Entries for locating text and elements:
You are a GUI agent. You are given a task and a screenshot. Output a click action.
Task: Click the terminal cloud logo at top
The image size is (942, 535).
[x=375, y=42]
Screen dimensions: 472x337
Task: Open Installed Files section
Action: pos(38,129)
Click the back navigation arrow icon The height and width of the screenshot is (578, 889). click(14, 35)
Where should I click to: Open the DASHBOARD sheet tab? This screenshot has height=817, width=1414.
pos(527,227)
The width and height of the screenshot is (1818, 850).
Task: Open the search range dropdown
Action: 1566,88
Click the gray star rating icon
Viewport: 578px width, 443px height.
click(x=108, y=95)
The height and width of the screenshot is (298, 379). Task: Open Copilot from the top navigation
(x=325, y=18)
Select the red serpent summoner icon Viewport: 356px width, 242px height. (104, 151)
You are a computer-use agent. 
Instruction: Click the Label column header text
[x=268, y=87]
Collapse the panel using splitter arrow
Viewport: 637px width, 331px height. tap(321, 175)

SET PROBLEM >>
Retype every line of the items above without any changes.

SOLVED EXERCISE >>
You are a GUI agent. You are given a task and a screenshot. Output a click action.
Task: Click the terminal cloud logo at top
The image size is (942, 535).
[x=375, y=42]
Screen dimensions: 472x337
Task: Open Installed Files section
Action: pos(38,129)
Click the back navigation arrow icon The height and width of the screenshot is (578, 889). click(14, 35)
Where should I click to: Open the DASHBOARD sheet tab? This screenshot has height=817, width=1414.
pos(527,227)
The width and height of the screenshot is (1818, 850).
Task: Open the search range dropdown
Action: 1566,88
Click the gray star rating icon
Viewport: 578px width, 443px height.
click(x=108, y=95)
The height and width of the screenshot is (298, 379). Task: Open Copilot from the top navigation
(x=325, y=18)
Select the red serpent summoner icon Viewport: 356px width, 242px height. (104, 151)
You are a computer-use agent. 
Instruction: Click the Label column header text
[x=268, y=87]
Collapse the panel using splitter arrow
Viewport: 637px width, 331px height. tap(321, 175)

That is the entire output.